Related: Don't Let a Startup Failure Hold You Back
Zor Gorelov, cofounder and CEO of artificial intelligence company Kasisto, ran into this problem. His target customers are banks, so experimentation went slowly at first. Thus, he and his team worked to speed it up.
"With enterprise, the process of trying out new stuff is very complicated.... So we launched a product called MyKAI. It's a consumer version of our product. We use it to allow users to connect their bank accounts to it and experience what conversational banking can be like."
Instead of waiting for customers to implement his full solution for themselves, Gorelov could go to banks and show them how his software performs with their own customers. Faster iteration.
You can take the same tack. Can you create a small, more practical version of your technology to entice your potential customers?

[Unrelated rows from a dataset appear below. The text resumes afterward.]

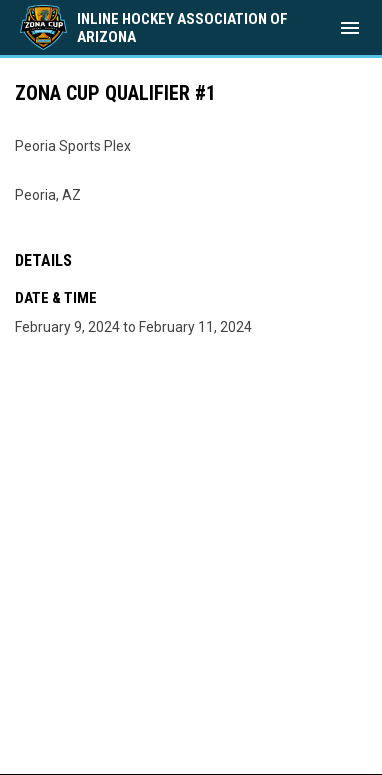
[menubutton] (350, 28)
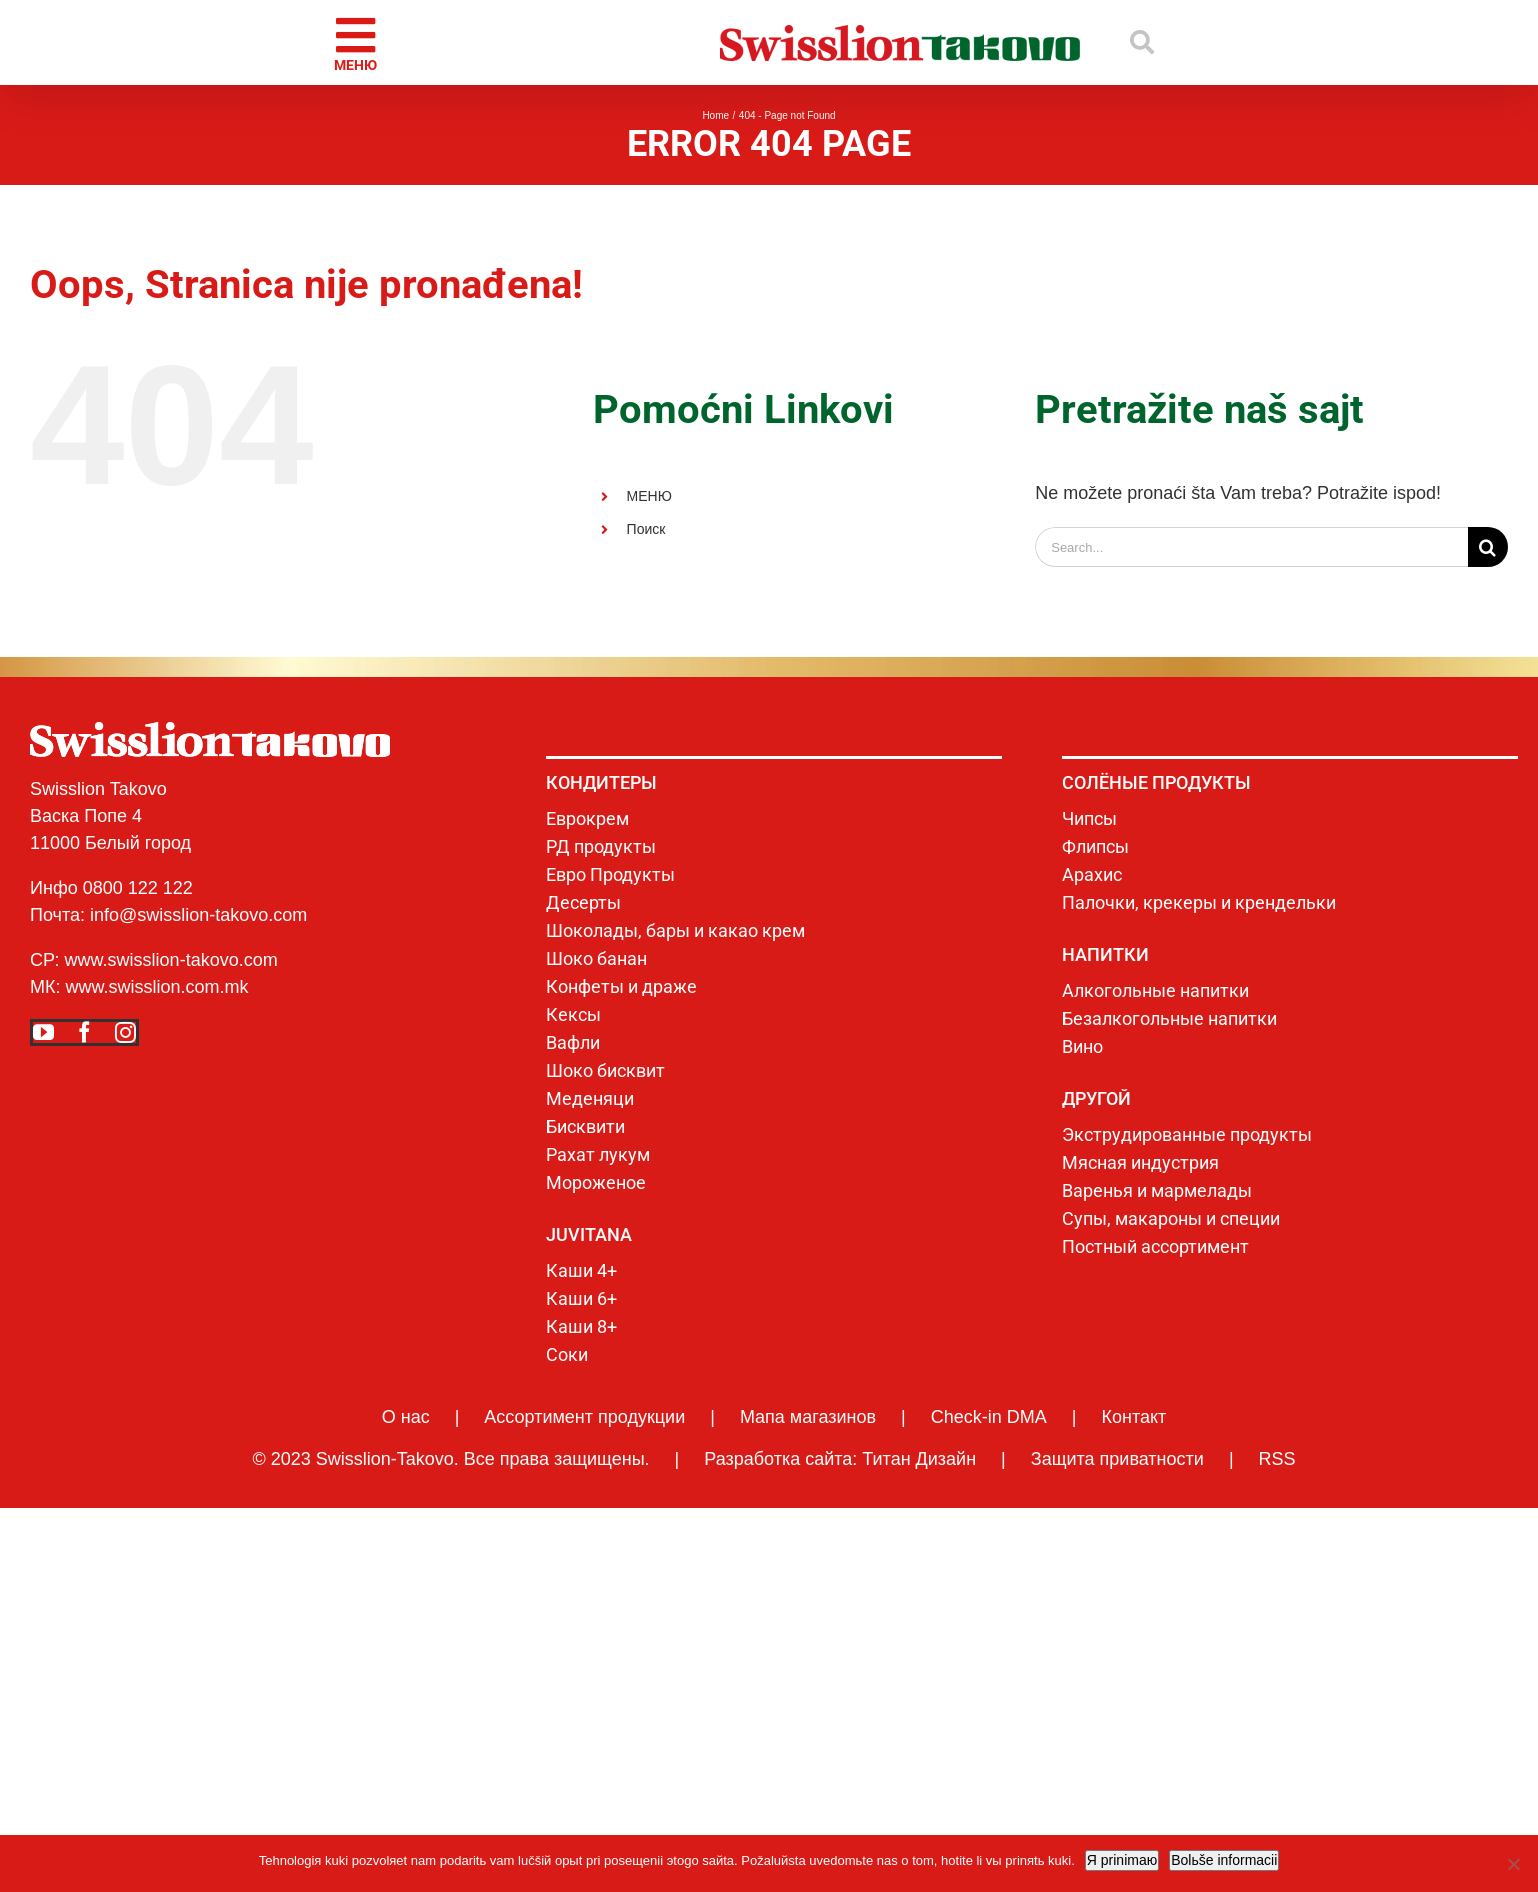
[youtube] (43, 1032)
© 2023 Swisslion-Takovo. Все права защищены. (450, 1459)
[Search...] (1251, 547)
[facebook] (84, 1032)
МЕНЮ (649, 496)
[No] (1513, 1864)
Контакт (1133, 1417)
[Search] (1488, 547)
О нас (406, 1417)
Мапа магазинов (808, 1417)
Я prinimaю (1122, 1860)
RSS (1277, 1459)
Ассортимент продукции (584, 1417)
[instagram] (125, 1032)
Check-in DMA (989, 1417)
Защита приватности (1117, 1459)
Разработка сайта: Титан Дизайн (840, 1459)
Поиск (646, 529)
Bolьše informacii (1224, 1860)
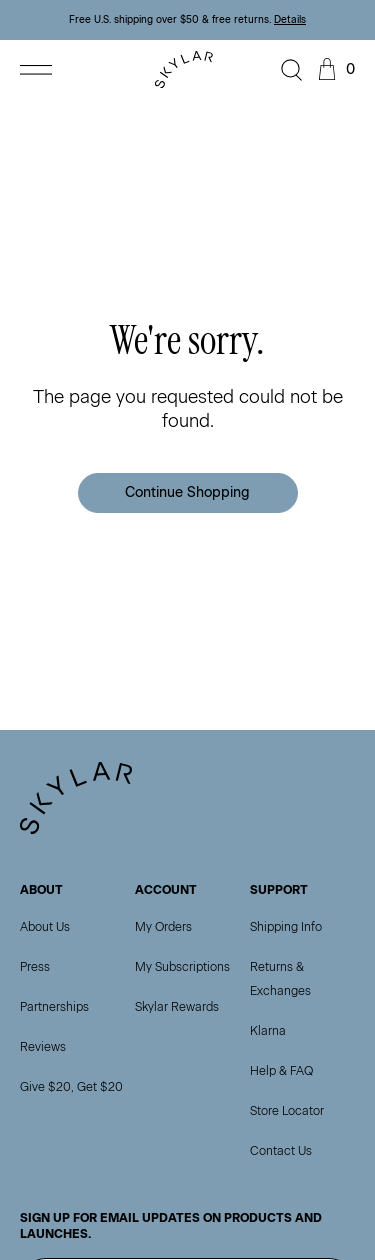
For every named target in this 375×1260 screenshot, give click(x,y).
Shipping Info (286, 927)
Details (290, 19)
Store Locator (287, 1111)
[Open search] (292, 70)
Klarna (268, 1031)
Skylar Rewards (177, 1007)
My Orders (163, 927)
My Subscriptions (182, 967)
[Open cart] (333, 70)
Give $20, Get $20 (71, 1087)
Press (35, 967)
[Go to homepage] (188, 69)
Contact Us (281, 1151)
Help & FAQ (281, 1071)
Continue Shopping (187, 492)
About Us (45, 927)
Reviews (43, 1047)
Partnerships (54, 1007)
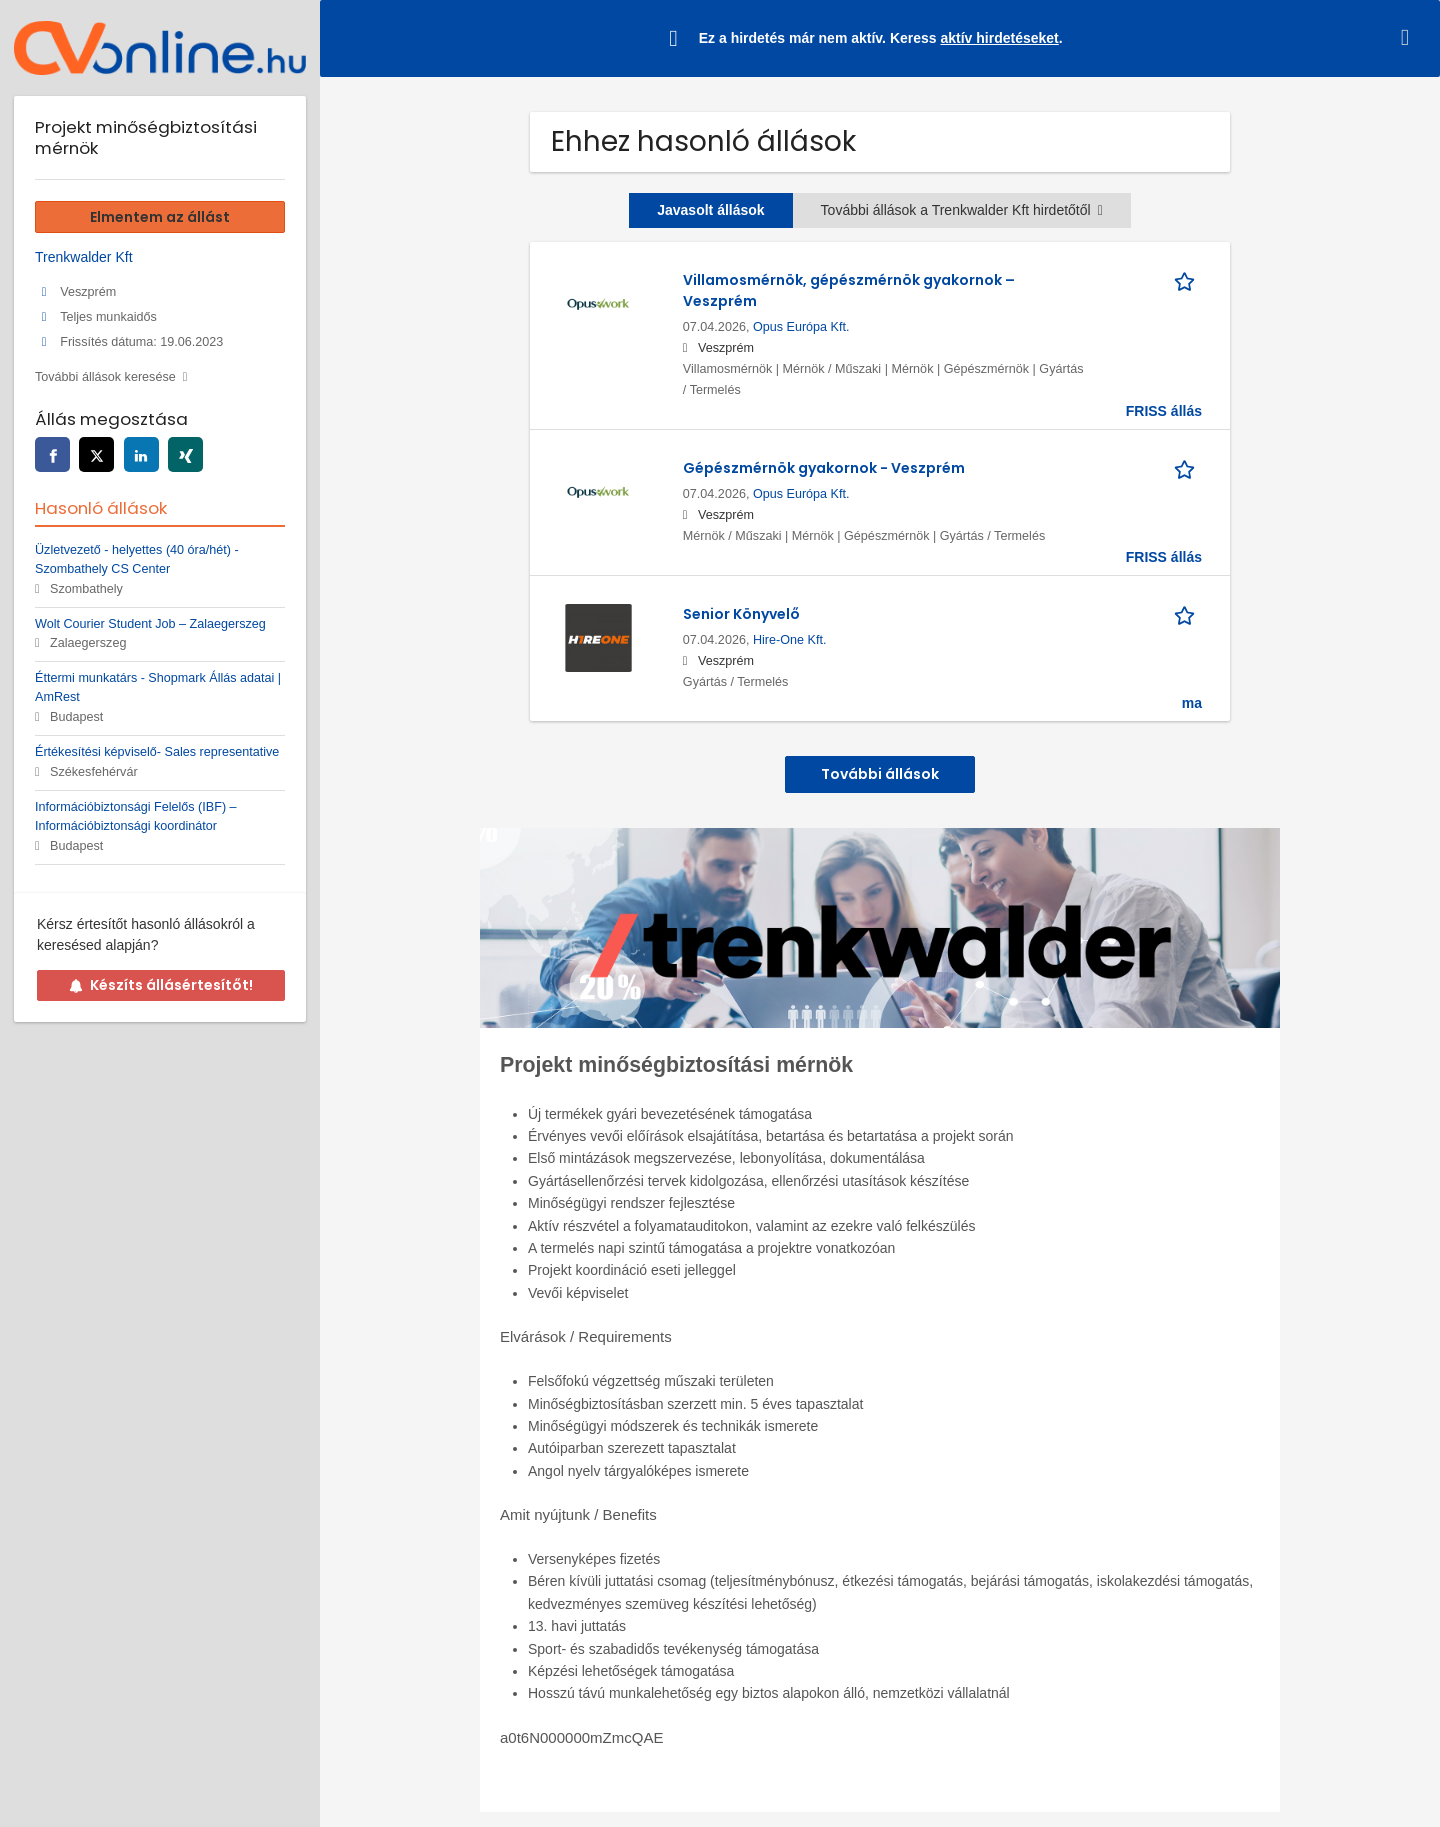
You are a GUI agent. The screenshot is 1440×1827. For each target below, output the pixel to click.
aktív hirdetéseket (999, 38)
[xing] (185, 454)
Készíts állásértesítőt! (161, 985)
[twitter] (96, 454)
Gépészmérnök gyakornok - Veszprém (824, 468)
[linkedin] (141, 454)
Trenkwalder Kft (84, 257)
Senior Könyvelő (741, 614)
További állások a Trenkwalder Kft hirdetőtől (962, 210)
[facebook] (52, 454)
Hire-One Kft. (789, 640)
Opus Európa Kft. (801, 327)
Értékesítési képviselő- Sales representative (157, 752)
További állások (880, 774)
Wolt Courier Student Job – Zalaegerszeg (150, 624)
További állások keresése (105, 377)
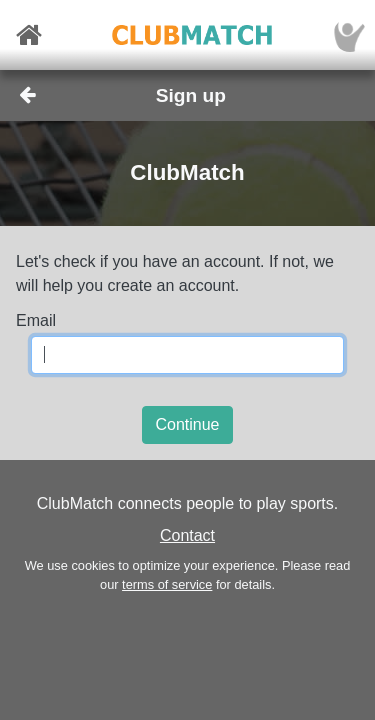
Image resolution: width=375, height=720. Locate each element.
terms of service (167, 584)
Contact (187, 535)
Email (36, 320)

Don't worry about revenue, your goal here is simply to learn faster.
As serial entrepreneur and founder of Influencive Brian D. Evans points out: you can't save time, you can only spend it. Make sure the time you spend making things for your customers nets you the maximum amount of learning.
3. Technology looks worse than alternatives
I get it. You have a passion for solving problems with technology. So do I. The problem? Your customer won't see it the way you do. Where you see features, they see staff training costs. Where you see exciting new ways of doing things, your customers see integration nightmares. And most of all, your customer weighs your solution against how they already do things, namely, their alternatives.
Macmillan says: "At the end of the day, if what you do can't be measured against an alternative, it's very hard to show you're making progress."
And Kothari takes measurement to an extreme. On his first day in charge of sales at a new company, his immediate questions were: "How do I measure this? How do I know it's working? How do I get real data?"
So make your value propositions measurable. Does your product increase something for your customer -- say conversions, sales, cost efficiency or such? If so, figure out how to make it apparent. Create charts, infographics, interactive visuals, whatever it takes to make it clear. If you fail to make your value measurable against your customer's best alternative, you unknowingly put a curse on your sales process.
Related: 5 Ways to Recover from Startup Failure
The more you depend on technology, the stronger your solution must hold for all the above. Otherwise, it's death spiral time.